What was the federal government’s role in labor-management relations, again? To maintain a level playing field?

The National Labor Relations Board has approved a new rule requiring private employers to display posters telling workers about their right to form a union, as well as their right to distribute union literature and engage in other union activities without reprisal.

Employers who post work rules electronically would also have to post the new notices on their websites, The Associated Press reported Friday.

The new rule, which takes effect Nov. 14, exempts some small businesses based on factors including budget and payroll. Otherwise, failure to post the notices could be considered an “unfair labor practice.”

The U.S. Chamber of Commerce responds the posters will make it appear the government is encouraging workers to join unions.

Business groups complain the NLRB, now dominated by Democratic appointees who in some cases are former union bosses, is taking a number of aggressive steps designed to help union membership, which has been on the decline for decades. In the most obvious case, the federal agency has sought to prevent Boeing from opening an aircraft factory in South Carolina — creating thousands of jobs — because of suspicions this is being done to punish the firm’s unionized West Coast work force for previous strikes, even though Boeing has also increased the size of its West Coast work force.

The problem here is not that Americans have a right to join unions — of course they do — or even that they should be told about it. The question is to what extent government can reach into a private workplace and dictate what kind of communications must be posted there.
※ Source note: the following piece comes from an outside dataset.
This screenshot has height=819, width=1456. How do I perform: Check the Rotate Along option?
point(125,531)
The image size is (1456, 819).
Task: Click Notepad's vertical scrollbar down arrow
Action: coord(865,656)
Will the NLRB next issue edicts on what signs shall not be posted? Wanna bet? What if an employer posts the new signs as ordered — and then posts signs indicating how much of the average worker’s salary would be siphoned off by union dues, along with some of the radical political causes funded by today’s union dues? Guaranteed that would be labeled an “unfair labor practice.”

Make no mistake, this is merely another step toward a goal long advanced by union activists, which is to receive the government’s blessing to ignore private property rights, setting up union recruitment tables inside the hallways and cafeterias of every targeted workplace in America.

Who knows, maybe that’ll even be part of President Obama’s newest “jobs” program.